The Wincanton Pension Scheme

Below you will find lots of information about the Wincanton Pension Scheme.

About the Wincanton Pension Scheme

The aim of the Wincanton Pension Scheme is to help provide you with benefits at and during your retirement. The way it works is that you make a contribution from your pay before tax is taken (via SMART Pensions – which will be explained later) helping you to save money in a tax efficient way. Wincanton will also make contributions on your behalf to help grow your savings even faster.

The Wincanton Pension Scheme is known as a Defined Contribution pension. Basically you build up an amount of money in your pension account that you will then use to provide retirement benefits. The size and type of retirement benefits you receive will depend on factors such as the amount you pay in, investment performance and the choices you make at retirement.

The Wincanton Pension Scheme is the qualifying pension arrangement for employees who are auto-enrolled.

To help you keep an eye on your account, the Scheme provides you with access to your secure online pensions account.

When can I join the Wincanton Pension Scheme?

You can either apply to join the Wincanton Pension Scheme or you may be automatically enrolled into the Scheme as part of Wincanton’s auto enrolment obligations – you can find out more about that here.

If you have been with Wincanton for some time and have either not joined the Scheme or have chosen to opt out, then you can still apply to join and start making contributions.

In certain circumstances, you may need to provide information about your health. You will be notified if this is the case.

Please click here to apply to be a member of the Wincanton Pension Scheme.

Once you have made your application and it has been approved, you can register your details to access your secure pension account.

Can I opt out of the Wincanton Pension Scheme

You can choose to opt out of the Wincanton Pension Scheme if you feel that it is not right for you. However, you may be re-auto enrolled at a later date, usually every three years.
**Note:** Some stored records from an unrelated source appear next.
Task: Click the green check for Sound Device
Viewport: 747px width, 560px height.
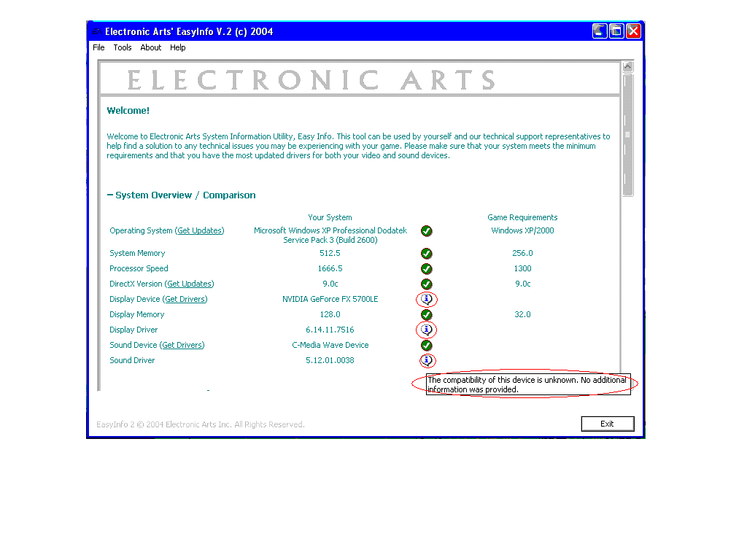Action: pyautogui.click(x=427, y=346)
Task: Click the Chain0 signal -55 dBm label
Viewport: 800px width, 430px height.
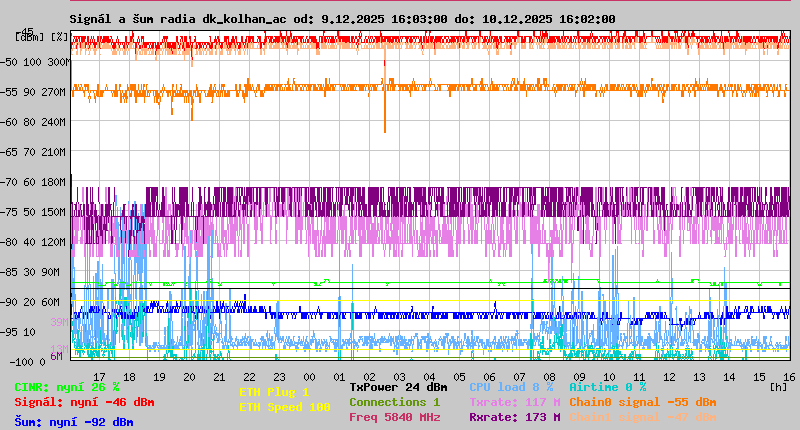Action: 642,402
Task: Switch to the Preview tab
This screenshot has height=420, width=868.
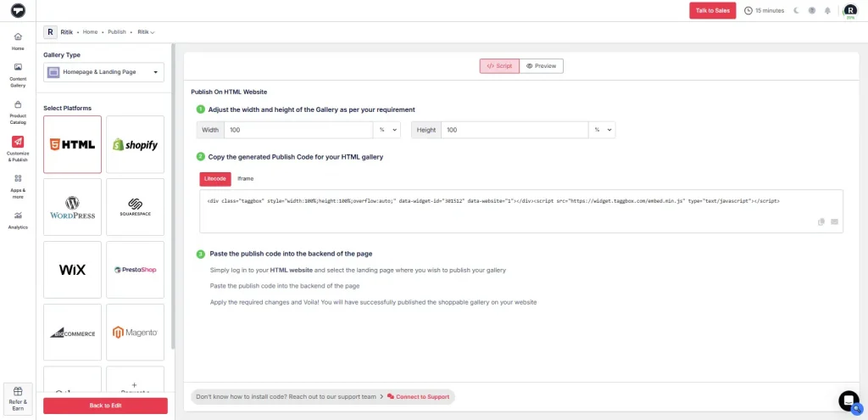Action: [541, 66]
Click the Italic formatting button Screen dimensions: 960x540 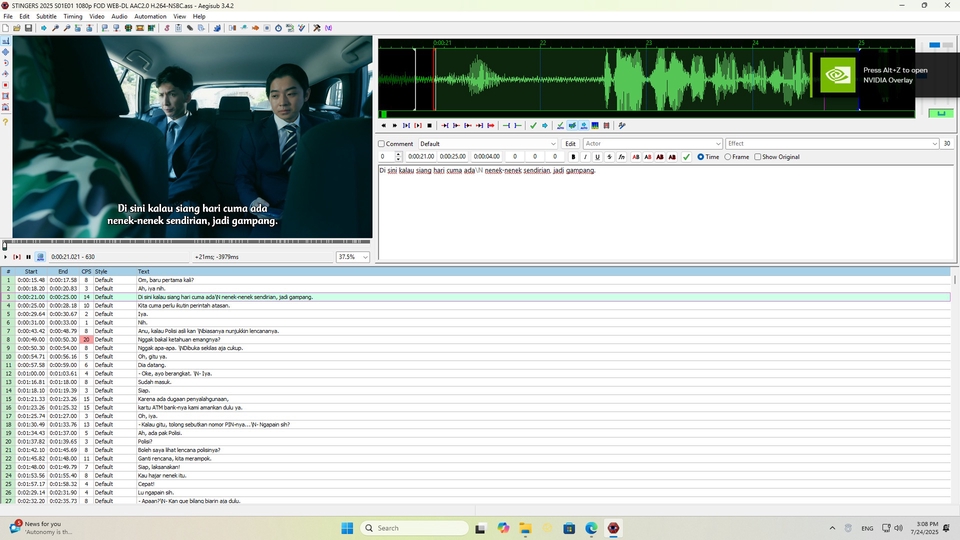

It is important that you understand by opting out of the Scheme you will lose pension contributions paid for by Wincanton and your life cover may reduce.

If you wish to opt out of the Wincanton Pension Scheme, please click here for an opt out form.

How much does it cost?

Unless you have elected a different contribution rate, you will pay 5% of your pensionable earnings. Wincanton will contribute 3%.

Please note that different rates of contribution may apply to different members. To understand your current contribution rates, please log on to your pension account.

Can I choose to pay more?

Yes. These are known as Additional Voluntary Contributions (AVCs). You can pay regular AVCs by paying a percentage of your pensionable earnings or, you can choose to make a one-off lump sum AVC payment or you can choose to do both. Wincanton does not contribute towards your AVCs.

AVCs are paid in a tax efficient way so if you want to find out how AVCs affect your take home pay you can use our handy retirement calculator.

What are SMART Pensions?

SMART Pensions is a salary sacrifice arrangement whereby you give up part of your salary and, in return, Wincanton will pay your pension contribution into your pension account on your behalf. The part of your salary that you give up will be equal to the amount of your pension contribution.

In doing so you will receive Income Tax and National Insurance relief on the money that you have sacrificed as it is removed from your pay before Income Tax and National Insurance contributions are calculated. This means that you pay less tax and National Insurance.

You can find out how SMART Pensions can benefit you by using our handy retirement calculator which can be found here.

How is my account invested?

The value of your pension account when you retire will depend on how much you have contributed and how your money has been invested, so choosing the right investment fund is very important. Which fund or funds are right for you will depend on a number of factors, particularly when you want to retire and how you wish to take your savings at retirement and potentially during your retirement.

The Trustee has appointed BlackRock and Legal & General as the Scheme’s investment managers.

Lifestyle Investment Options

There are two lifestyle funds which adopt an approach which manages the investment of your pension account throughout your working life by aiming to invest in the appropriate type of funds between now and retirement, depending on how you wish to take your savings at retirement.

The lifestyle funds are suitable for people who are uncomfortable managing their own investments, or simply don’t have the time. The two lifestyle options that are available to everyone are:

Cash at Retirement Lifestyle Option – aimed at individuals who wish to take their pension account as cash from the Scheme at retirement. This is the default investment option for the Scheme, and is the option that your pension account will be invested in if you do not actively make a choice between the two options.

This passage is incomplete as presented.